Anche oggi quel “Fate presto” riecheggia nella fase 2 dell’emergenza coronavirus, nella quale le tensioni economiche e sociali si moltiplicano di giorno in giorno. La crisi aumenta, come ha confermato il Presidente del Consiglio Giuseppe Conte che ha parlato di “mesi molto difficili”, “brusca caduta del Pil” e di “conseguenze economiche molto dolorose”.
Le promesse di sostegno alle imprese che il Governo ha fatto con il decreto Cura Italia e il decreto Liquidità, che definiscono regole precise per accedere ai finanziamenti, si sono scontrate con l’atteggiamento delle banche da cui i soldi non arrivano come ipotizzato dai tecnici dell’Esecutivo. Conte ha detto di voler agire per la “rimozione degli eventuali passaggi che rallentano l’erogazione”, ma nel frattempo i problemi aumentano.
Adesso si assiste allo scontro nella maggioranza sul decreto Rilancio che mette a disposizione 55 miliardi di euro per imprese, famiglie e lavoratori (una cifra doppia rispetto a una finanziaria tradizionale). Ma la misura – che in origine doveva chiamarsi decreto “Aprile”, ma evidentemente ai piani alti la fretta delle imprese non è percepita allo stesso modo – si è impantanata. Motivi economici? Ce ne sarebbe più di uno, perché le coperture delle misure sono un rebus. Ma in realtà lo stallo è dovuto alla discussione sulla regolarizzazione di braccianti e colf.
Le imprese finiscono in mano alla mafia
C’è un Paese che grida aiuto e il Governo litiga su un tema che, ne capiamo l’importanza, potrebbe essere scorporato dal resto delle misure così da accelerare sul fronte imprese. Perché mentre la politica litiga, secondo il report dell’area studi di Mediobanca, il Pil italiano nel 2020 è destinato a calare del 9,1%. Per gli analisti è la “peggiore crisi dal Dopoguerra”.

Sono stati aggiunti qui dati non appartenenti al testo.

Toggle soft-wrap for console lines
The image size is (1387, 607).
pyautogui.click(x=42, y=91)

E mente la maggioranza si ingarbuglia, c’è un altro allarme da non sottovalutare e che riguarda le aziende. Il Procuratore di Catanzaro, Nicola Gratteri, ha detto che “le mafie si stanno comprando il brand Italia”. In particolare, nel mirino delle associazioni mafiose ci sono alberghi, ristoranti e parrucchieri. E in questo caso, sempre secondo il magistrato, “la ‘ndrangheta è arrivata prima dello Stato”. Le storie di imprese finite in mano agli strozzini si moltiplicano e non solo nel Sud Italia. Sulle pagine de La Stampa si racconta la vicenda di un imprenditore che ha chiesto 10mila euro ad ‘amici’ e in un solo mese ha dovuto versare interessi per 4mila euro. I soldi gli sono arrivati subito, “altroché domande, pratiche di verifica, timbri, carteggi, burocrazia”. Peccato che poi gli ‘amici’ si presentino alla porta con le peggiori intenzioni.

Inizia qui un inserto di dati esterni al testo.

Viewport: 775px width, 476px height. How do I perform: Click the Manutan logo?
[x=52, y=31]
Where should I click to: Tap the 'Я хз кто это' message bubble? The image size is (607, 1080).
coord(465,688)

Poi ci sarebbe anche il capitolo Silvia Romano, la cooperante internazionale tornata in Italia dopo essere stata rapita 18 mesi fa in un villaggio del Kenya. La sua vicenda tiene banco perché si parla di un possibile riscatto pagato per la sua liberazione, ma soprattutto perché è scesa dall’aereo con una veste islamica verde, conseguenza della sua conversione all’Islam. E nel nostro Paese vicino al collasso è meglio discutere delle scelte personali della giovane che non protestare contro la lentezza delle misure anti-crisi.
Dunque, vogliamo darci una mossa? Se vogliamo lasciare le imprese sull’orlo del baratro o peggio consegnarle alla mafia la direzione intrapresa è la migliore.